#### [Objective]
Rewrite the lines from the one containing "Click the New plus icon" through the one containing "coord(483,1463)", both included, and replace "resize handle" with "drag handle", leaving everything else unchanged. Give only those lines.
_ _ _ _
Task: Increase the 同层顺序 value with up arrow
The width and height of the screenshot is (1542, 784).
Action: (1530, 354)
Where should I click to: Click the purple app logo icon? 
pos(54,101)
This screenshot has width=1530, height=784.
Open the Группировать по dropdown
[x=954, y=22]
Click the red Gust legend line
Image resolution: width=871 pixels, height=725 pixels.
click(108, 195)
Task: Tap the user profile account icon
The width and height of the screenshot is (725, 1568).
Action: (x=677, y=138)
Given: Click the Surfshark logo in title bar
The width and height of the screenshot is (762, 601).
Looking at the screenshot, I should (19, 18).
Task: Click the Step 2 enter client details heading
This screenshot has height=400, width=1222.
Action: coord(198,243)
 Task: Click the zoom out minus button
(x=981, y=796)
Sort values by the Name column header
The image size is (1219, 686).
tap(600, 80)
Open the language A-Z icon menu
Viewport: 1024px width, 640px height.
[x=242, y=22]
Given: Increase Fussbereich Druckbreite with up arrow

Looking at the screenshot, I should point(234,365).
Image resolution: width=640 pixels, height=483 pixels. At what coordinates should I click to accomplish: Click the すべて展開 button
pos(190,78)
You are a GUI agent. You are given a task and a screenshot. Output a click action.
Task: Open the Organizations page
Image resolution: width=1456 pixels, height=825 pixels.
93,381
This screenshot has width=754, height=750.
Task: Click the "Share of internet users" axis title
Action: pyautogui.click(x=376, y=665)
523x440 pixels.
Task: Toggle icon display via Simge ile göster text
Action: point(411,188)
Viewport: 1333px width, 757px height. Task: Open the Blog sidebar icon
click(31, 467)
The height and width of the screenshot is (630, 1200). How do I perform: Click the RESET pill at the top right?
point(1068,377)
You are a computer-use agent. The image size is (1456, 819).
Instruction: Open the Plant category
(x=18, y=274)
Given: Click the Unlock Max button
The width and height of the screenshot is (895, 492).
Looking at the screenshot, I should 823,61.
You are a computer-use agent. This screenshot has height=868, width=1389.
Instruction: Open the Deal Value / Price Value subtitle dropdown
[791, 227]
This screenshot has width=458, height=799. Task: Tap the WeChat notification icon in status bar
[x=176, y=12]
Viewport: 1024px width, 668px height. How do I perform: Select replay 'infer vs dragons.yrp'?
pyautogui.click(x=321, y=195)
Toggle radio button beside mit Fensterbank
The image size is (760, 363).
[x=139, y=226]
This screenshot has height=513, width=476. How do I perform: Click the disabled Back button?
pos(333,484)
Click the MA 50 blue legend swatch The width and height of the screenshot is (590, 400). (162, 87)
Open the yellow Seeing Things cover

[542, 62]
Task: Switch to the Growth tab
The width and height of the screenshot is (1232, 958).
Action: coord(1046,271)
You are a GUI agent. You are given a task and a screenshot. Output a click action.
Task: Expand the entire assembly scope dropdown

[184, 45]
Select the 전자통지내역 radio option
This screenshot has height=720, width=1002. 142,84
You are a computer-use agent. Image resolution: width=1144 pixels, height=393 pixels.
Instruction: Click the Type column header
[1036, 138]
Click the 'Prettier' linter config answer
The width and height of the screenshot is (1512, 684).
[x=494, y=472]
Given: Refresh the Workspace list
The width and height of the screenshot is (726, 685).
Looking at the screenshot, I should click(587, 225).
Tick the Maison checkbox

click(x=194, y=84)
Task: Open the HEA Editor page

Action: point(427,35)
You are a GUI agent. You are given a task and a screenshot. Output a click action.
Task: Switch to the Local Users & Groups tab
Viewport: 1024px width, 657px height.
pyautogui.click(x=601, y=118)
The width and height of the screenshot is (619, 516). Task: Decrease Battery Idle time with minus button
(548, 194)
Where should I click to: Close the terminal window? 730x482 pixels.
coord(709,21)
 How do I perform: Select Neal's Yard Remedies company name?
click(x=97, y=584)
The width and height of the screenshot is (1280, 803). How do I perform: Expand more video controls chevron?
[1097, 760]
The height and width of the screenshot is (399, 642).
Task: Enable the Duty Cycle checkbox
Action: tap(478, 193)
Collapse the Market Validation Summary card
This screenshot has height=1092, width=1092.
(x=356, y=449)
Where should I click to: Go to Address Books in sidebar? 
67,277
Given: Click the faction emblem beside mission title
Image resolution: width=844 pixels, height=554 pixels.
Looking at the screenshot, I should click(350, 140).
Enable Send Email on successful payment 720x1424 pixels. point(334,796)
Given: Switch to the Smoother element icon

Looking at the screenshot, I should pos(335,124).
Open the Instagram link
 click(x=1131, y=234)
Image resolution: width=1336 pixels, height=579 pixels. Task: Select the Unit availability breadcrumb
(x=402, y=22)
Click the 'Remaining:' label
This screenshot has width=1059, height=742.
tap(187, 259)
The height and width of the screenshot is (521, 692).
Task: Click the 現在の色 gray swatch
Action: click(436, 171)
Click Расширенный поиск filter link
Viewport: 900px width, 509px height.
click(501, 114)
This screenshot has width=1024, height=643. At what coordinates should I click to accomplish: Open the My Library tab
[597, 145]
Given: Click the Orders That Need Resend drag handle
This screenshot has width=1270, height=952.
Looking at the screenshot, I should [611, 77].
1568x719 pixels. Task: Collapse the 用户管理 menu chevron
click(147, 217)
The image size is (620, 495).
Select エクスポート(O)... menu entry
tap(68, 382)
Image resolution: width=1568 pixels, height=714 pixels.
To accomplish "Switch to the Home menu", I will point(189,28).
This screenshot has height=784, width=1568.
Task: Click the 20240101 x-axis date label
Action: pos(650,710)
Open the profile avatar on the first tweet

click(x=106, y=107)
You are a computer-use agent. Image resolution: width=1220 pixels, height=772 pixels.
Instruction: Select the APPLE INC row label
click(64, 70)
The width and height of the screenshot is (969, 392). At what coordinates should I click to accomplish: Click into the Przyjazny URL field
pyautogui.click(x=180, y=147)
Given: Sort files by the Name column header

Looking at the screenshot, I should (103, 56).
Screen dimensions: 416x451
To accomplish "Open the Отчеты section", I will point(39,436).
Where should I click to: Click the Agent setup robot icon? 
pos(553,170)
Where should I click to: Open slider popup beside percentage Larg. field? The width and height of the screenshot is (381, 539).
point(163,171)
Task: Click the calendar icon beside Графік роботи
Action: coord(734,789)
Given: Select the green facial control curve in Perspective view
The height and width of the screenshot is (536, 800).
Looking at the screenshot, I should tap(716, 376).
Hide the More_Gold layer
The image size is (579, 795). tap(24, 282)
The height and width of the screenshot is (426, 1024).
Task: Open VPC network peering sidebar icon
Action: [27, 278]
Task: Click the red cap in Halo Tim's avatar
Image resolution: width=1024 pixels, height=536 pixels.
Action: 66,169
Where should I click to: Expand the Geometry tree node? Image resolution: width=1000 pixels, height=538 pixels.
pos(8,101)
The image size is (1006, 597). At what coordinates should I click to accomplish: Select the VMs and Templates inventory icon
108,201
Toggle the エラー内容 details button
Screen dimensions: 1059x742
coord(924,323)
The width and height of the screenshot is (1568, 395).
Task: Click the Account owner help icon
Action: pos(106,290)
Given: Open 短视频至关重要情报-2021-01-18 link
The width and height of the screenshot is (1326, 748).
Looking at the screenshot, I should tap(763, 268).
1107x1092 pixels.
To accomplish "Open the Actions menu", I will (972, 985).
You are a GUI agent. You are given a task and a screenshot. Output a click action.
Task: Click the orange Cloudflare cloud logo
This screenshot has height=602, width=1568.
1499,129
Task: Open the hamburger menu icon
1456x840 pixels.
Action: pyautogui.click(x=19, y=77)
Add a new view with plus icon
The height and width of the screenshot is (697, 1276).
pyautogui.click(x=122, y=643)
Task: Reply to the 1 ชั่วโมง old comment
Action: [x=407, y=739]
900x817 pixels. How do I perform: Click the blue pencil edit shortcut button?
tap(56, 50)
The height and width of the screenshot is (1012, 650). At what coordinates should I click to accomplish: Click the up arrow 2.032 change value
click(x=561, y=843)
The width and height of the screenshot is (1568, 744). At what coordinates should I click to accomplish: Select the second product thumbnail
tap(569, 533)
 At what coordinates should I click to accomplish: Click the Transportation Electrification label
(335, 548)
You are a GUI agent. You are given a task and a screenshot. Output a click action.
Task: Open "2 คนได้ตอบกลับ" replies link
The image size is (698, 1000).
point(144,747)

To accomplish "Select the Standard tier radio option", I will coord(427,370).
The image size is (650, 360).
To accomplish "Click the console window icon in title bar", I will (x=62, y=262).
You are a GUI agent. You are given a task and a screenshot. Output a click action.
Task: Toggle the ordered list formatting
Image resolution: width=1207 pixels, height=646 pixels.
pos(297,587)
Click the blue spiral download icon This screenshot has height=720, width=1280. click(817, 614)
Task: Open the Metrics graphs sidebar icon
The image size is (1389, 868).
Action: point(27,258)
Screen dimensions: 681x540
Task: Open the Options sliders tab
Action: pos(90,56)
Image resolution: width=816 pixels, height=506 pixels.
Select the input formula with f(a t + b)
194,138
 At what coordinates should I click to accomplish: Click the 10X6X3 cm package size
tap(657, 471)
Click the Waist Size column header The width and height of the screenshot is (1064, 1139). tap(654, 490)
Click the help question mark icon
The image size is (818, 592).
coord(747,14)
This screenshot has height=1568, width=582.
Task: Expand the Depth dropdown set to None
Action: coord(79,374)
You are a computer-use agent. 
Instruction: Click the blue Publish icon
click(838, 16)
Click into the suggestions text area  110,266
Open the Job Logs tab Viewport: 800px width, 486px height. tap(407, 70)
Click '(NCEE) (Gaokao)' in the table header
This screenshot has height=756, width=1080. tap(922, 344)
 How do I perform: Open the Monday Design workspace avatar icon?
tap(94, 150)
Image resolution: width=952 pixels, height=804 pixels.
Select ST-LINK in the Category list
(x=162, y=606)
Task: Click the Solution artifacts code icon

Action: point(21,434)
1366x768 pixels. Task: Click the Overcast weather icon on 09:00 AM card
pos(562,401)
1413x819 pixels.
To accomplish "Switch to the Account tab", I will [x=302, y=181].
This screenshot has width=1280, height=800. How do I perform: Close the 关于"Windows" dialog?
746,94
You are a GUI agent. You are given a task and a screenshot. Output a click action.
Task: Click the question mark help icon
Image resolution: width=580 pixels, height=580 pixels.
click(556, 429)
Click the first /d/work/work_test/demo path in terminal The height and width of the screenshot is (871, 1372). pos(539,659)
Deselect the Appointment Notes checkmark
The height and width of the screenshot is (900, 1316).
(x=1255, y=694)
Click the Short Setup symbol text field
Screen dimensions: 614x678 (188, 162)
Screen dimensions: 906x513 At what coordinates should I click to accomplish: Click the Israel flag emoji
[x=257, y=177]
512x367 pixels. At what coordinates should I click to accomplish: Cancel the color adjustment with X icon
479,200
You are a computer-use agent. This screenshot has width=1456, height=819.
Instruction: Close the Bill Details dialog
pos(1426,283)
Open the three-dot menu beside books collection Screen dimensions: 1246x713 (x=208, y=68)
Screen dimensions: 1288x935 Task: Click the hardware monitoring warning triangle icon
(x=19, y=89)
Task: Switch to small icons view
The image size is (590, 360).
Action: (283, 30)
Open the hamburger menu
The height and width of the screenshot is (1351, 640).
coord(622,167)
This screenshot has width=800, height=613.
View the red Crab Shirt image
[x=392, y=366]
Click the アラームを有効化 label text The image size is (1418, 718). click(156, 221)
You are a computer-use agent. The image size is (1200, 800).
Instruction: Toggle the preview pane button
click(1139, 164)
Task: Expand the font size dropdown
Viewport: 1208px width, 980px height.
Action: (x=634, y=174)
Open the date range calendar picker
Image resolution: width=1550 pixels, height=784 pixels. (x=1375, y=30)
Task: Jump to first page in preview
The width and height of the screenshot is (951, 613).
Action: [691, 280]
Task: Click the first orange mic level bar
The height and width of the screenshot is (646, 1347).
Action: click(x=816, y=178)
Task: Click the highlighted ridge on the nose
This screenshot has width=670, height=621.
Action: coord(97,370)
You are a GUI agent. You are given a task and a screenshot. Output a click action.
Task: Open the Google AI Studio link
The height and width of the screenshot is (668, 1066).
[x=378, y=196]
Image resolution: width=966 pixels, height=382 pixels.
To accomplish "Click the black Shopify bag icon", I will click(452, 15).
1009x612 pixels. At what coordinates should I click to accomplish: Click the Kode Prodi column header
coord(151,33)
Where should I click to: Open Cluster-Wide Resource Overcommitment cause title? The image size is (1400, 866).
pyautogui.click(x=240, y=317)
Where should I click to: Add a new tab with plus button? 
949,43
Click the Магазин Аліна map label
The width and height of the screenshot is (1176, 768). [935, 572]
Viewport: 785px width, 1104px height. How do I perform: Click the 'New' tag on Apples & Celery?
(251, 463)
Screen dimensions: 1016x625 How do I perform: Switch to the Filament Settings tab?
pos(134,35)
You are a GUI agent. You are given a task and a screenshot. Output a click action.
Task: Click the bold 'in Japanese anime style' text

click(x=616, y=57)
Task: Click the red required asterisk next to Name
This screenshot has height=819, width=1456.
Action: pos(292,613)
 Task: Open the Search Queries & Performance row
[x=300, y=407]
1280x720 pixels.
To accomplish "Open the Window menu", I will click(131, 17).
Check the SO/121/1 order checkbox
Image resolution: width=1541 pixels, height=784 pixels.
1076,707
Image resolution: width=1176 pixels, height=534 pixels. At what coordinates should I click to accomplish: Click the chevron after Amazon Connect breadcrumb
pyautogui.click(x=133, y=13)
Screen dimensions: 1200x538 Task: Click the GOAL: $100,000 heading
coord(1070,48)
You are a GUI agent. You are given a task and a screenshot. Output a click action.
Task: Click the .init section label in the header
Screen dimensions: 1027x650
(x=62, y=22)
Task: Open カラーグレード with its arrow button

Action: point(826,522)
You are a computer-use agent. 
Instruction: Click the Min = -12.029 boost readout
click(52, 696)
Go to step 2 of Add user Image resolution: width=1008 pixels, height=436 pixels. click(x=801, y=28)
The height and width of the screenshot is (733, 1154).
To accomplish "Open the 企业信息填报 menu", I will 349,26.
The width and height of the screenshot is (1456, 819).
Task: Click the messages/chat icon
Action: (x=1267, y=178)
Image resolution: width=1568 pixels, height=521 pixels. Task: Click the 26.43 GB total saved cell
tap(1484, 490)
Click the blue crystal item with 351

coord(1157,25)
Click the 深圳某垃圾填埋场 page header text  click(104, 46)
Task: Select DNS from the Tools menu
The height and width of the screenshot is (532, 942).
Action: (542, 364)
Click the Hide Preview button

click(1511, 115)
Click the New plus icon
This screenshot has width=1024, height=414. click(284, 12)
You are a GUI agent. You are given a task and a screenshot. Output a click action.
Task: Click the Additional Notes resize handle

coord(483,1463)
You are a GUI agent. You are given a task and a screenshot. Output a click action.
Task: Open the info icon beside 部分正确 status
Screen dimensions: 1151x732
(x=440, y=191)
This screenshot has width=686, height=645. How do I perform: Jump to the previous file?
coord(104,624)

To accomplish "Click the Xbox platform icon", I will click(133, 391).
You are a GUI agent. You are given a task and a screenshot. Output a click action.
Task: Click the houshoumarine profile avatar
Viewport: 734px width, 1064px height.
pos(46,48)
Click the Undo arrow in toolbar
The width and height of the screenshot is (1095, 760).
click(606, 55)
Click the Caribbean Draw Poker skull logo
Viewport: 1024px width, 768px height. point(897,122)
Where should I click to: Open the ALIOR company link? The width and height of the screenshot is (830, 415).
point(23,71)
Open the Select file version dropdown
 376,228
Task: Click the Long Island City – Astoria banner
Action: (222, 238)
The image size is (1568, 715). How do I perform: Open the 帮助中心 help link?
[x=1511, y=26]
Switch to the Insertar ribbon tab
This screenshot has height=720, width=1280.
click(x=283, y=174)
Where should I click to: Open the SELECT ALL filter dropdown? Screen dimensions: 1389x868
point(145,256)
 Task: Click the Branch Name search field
_ _ _ _
#### [Solution to the exercise]
Click the New plus icon
This screenshot has width=1024, height=414. click(284, 12)
You are a GUI agent. You are given a task and a screenshot. Output a click action.
Task: Click the Additional Notes drag handle

coord(483,1463)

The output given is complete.